In November she finally came home. Except the woman who returned is not the mother who left. She is no longer the same person. She has never settled since she has returned, and claims she has never lived in this house before now (we moved here 7 years ago). Carers come in to change her pads/nightdress etc. 4 times a day. She refuses to get into hoists, claiming she had an accident in one but we have no way of knowing if that's true or a hallucination, rendering her bedbound. She thinks she has been away from home for 2 years and that my brother has 2 children with his girlfriend, neither of which is true. She struggles to recognise me at times, and has spoken about me as if there were two of me (and has also hallucinated me in the room with her, seemingly at various ages - once I overheard her talking as if I were a badly behaved child, and the second time she was talking to my father and saying I had short hair and was in the room with them and I've only ever had short hair when I was 15). She thought there was 2 of my father yesterday. She still had lucid periods on and off, sometimes a few hours or even a whole morning but then she's off again.
3/4 weeks ago her hallucinations worsened so badly a UTI was suspected (which would have made it her 4th in a year) but testing proved that assumption false. Unfortunately, the memory clinic was coming to do an assessment around that time and decided to reschedule due to the suspected UTI and we haven't had another appointment. The hallucinations have started to frighten her so badly she's inconsolable (convinced dead people have come to get her or that she's falling out of bed or standing on the edge of the bed). Also my mother seems to be able to seem incredibly lucid whenever medical professionals turn up that she's mostly able to cover up how bad she is. But she always has these little tells that they don't pick up on (like staring at the corner of the room where this man she hallucinates almost constantly stands). She now hallucinates 80% of the time at least.
Unfortunately professional opinions are split. Some think she has a form of dementia, some think its just the hallucinations (and attention seeking) and if put on anti psychotics, they'll go away and everything will be fine and dandy. My gut instinct is something else is going on beyond the hallucinations. The medical professionals who have known her longer are noticing the problem much more that the new ones are.

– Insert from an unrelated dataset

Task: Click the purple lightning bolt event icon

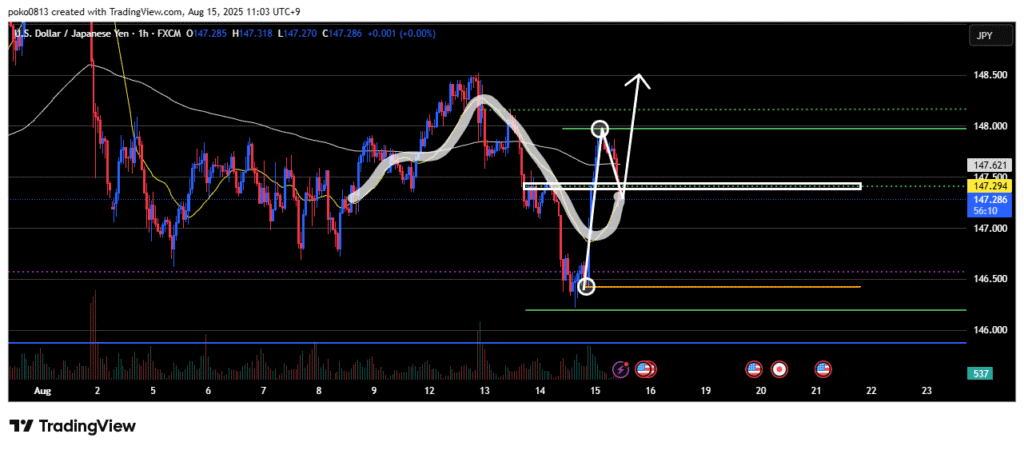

The other problem is that my father is finding it increasingly difficult to cope. He has a health problem whereby he can go into anaphylactic shock at any time and one of the triggers for it is stress, so the stress of all this could literally kill him. Multiple people have suggested my mother go into respite but when she was asked about it by one of the professionals, she point blank refused to go and as she's considered to have mental capacity, there's nothing else to be done about it. She also said she won't go into a home, and won't go to hospital for any treatment for anything. I believe this is partly due to her absolutely hating being moved at all. After the professionals who mentioned care homes left, my mother became furious with my father for trying to "get rid of her" and my father pointed out that she didn't recognise this house, she then said that "it wasn't her home but it was the only place she's got".
It's very distressing to see my mother like this, and also the knock on effect its having on my father. I'm unclear on what happens next, or what we do now.